Saturday, Feb. 14th:
Weather is warm and pleasant today. Made an easy chair, a small vanity table, and a new [?] for our storehouse.
Here’s but one entry from a diary left by A.J. Thompson, from Newport, New York. He was a soldier in the American Civil War and served as a part of Battery H, 1st Ohio Light Artillery, Army of the Potomac.
Think about that for a second: here’s a 161 year old piece of paper telling us what this guy did nearly every day.
Meanwhile, a client of mine died last November. She was 91 and wrote a blog at a website that will go offline in 30 days. Her son decided not to renew the domain name, so the years of stories, posts, and book drafts sh has in there will go with it.
This has been surprisingly unsettling to me. We know what Ben Franklin did on almost any given day of his life 250 years ago because he wrote it down. And while plenty of journals and diaries have fallen away to disrepair, water damage, fire, or loss, we know a surprising amount about what our ancestors think and did. And not just in white, American culture but across all sorts of cultures and civilizations.
Given how much we post to Facebook, text, email, and produce online today it’s easy to think future historians are going to have a trove of stuff to work through. But the reality is much worse.
The Library of Congress archives all tweets (yes, even yours!), but almost nothing else from everyday individuals is archived. The Internet Archive has the closest record of the Internet, but it’s sorely lacking with broken images, links, and incomplete pages.
Archiving the Internet is a bit like a trip to Mars today: we know how to go about doing it, but huge challenges in logistics, time, cost, and technology remain.
You may not care about the loss of one blog anymore than you care about this guy’s 1860 diary. But would you care to read your great grandmother’s diary? Or your great great grandfather’s? Researchers know no one cares about anyone else’s family story, but everyone cares about their own.
Our digital longevity is remarkably short. Our Facebook posts last only so long as Facebook is a company that maintains it and people still visit it. Our websites last only so long as someone pays the domain and hosting bills and maintains them from falling into disrepair from hacks, failures, errors, and the forward march of software upgrades.

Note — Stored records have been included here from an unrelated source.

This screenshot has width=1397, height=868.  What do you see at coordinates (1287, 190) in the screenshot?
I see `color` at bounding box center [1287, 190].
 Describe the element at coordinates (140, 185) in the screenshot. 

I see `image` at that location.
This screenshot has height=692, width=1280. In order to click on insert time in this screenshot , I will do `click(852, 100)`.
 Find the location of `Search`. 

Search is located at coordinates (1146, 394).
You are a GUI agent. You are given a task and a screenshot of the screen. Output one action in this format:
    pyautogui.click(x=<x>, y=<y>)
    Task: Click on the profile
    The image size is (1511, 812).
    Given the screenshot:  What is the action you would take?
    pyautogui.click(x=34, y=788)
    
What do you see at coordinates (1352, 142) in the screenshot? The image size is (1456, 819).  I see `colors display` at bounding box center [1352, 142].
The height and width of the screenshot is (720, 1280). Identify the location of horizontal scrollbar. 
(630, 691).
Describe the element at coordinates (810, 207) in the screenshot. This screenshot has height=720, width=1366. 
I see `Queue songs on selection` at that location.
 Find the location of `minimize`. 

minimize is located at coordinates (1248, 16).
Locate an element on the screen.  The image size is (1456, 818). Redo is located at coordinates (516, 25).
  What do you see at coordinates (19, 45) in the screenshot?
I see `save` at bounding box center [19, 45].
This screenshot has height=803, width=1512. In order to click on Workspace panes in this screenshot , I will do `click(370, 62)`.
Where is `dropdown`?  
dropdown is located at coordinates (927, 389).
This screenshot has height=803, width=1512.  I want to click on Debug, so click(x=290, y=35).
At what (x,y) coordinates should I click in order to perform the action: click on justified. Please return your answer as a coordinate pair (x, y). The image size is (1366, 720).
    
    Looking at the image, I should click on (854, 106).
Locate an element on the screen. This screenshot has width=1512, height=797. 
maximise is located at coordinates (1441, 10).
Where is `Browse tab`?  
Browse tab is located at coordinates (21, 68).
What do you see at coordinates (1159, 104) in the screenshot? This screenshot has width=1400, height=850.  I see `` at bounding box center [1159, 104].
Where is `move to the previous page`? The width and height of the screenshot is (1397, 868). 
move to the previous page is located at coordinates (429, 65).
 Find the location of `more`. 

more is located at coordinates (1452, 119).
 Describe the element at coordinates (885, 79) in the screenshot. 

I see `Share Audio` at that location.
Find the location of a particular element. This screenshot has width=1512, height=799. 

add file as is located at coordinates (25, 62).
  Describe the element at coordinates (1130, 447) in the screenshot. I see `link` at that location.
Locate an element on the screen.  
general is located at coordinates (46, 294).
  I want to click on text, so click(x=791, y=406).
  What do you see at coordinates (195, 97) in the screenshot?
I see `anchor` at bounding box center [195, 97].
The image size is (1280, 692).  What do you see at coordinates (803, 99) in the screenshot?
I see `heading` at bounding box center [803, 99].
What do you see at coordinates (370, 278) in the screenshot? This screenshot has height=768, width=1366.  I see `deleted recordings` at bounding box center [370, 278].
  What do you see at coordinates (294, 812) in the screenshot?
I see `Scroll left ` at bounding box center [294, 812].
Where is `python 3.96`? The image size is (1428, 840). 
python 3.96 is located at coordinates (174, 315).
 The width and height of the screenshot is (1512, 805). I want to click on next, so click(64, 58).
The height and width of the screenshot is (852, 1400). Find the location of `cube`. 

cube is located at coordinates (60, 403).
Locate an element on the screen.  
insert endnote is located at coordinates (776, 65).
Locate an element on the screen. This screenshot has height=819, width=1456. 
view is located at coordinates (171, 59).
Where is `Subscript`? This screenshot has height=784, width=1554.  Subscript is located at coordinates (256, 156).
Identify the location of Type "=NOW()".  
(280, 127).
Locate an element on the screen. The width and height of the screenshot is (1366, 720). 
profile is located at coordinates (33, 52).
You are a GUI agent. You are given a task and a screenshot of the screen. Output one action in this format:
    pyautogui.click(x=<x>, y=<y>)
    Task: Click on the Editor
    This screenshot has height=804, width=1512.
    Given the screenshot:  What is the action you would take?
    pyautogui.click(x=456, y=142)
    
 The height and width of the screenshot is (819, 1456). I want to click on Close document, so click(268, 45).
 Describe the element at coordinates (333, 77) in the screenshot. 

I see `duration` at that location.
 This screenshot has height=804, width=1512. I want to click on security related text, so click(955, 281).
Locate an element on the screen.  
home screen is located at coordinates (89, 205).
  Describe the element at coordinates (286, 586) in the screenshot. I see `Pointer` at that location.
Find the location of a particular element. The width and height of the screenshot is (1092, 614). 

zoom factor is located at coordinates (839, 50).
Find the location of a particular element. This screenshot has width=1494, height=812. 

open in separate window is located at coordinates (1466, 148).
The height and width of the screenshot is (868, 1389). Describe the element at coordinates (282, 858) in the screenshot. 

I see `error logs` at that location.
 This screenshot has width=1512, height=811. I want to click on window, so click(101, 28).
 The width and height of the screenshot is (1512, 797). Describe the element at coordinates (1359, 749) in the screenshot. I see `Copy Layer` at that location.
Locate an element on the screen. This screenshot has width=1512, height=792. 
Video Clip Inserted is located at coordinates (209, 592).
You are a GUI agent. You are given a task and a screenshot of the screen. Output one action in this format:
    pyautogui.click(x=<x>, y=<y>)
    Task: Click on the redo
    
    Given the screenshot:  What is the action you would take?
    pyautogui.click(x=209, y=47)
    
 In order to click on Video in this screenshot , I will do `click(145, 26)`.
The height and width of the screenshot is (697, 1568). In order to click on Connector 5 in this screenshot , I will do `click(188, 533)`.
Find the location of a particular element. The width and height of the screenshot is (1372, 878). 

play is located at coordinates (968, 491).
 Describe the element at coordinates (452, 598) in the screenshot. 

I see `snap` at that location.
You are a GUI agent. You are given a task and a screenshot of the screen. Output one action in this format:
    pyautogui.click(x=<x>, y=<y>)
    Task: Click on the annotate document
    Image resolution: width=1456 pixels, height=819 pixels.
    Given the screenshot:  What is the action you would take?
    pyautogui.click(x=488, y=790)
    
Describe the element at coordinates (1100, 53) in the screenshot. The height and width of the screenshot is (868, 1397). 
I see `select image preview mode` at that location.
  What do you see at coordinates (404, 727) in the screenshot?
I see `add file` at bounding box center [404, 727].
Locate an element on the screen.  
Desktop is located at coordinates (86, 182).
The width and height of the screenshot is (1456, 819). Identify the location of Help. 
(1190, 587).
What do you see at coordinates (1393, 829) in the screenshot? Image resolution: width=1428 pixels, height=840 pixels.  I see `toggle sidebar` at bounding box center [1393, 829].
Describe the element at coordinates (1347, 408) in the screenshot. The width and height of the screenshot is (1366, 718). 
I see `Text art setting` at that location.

Never have so many photos and videos been taken of people and things all around us and almost all of them will die with us. If you died right now, does your spouse or family know your iCloud or Google account password? Do they know your phone’s PIN? Do they know the passwords to your 2-factor Authorization apps or password managers? Most likely not.
That means when you die, all the photos in your phone are forever tied into the ether. Even if your next of kin did know the logins and could get at the photos, what would they do with them? It’s challenging to transfer thousands of photos. They’re not likely to be printed, either, even if you picked the best of the best.
A website’s domain name can only be registered for a maximum of 10 years in advance. Website hosting is almost impossible to predict or pre-pay for more than a few years in advance. Even this site of mine, where I’ve been writing since I was in middle school, will likely fall away into nothingness.
That’s problematic for future historians and researchers, but also our families. Our emails are voluminous and yet unlikely to be stored forever. Everyone recalls the account they used to have, or a past employer’s inbox, or the time you gave up on the spam and just made a new one. Even internally at organizations looking to save money email isn’t saved for more than 90 or 180 days, maybe a year.
“Yeah, but who would want to read all my email?” you ask. Probably few people. But your grandkids likely will when they’re old enough to appreciate you and their past. They may come to appreciate understanding what you went through, how you felt, your moods, and to get an idea of your talent, skill, and personality. “Huh, I guess grandpa was a lot like dad in the way he liked to engineer solutions to problems,” they might say. “Great-grandma was kinda sassy to people, wasn’t she?”
I wish I could say I have a solution to this problem, but none exists. The best we can do to leave a footprint is to write things down on paper, preserve our journals and notebooks, include our passwords and PINs to our email and data accounts in our wills, and consider our digital longevity before we’re gone.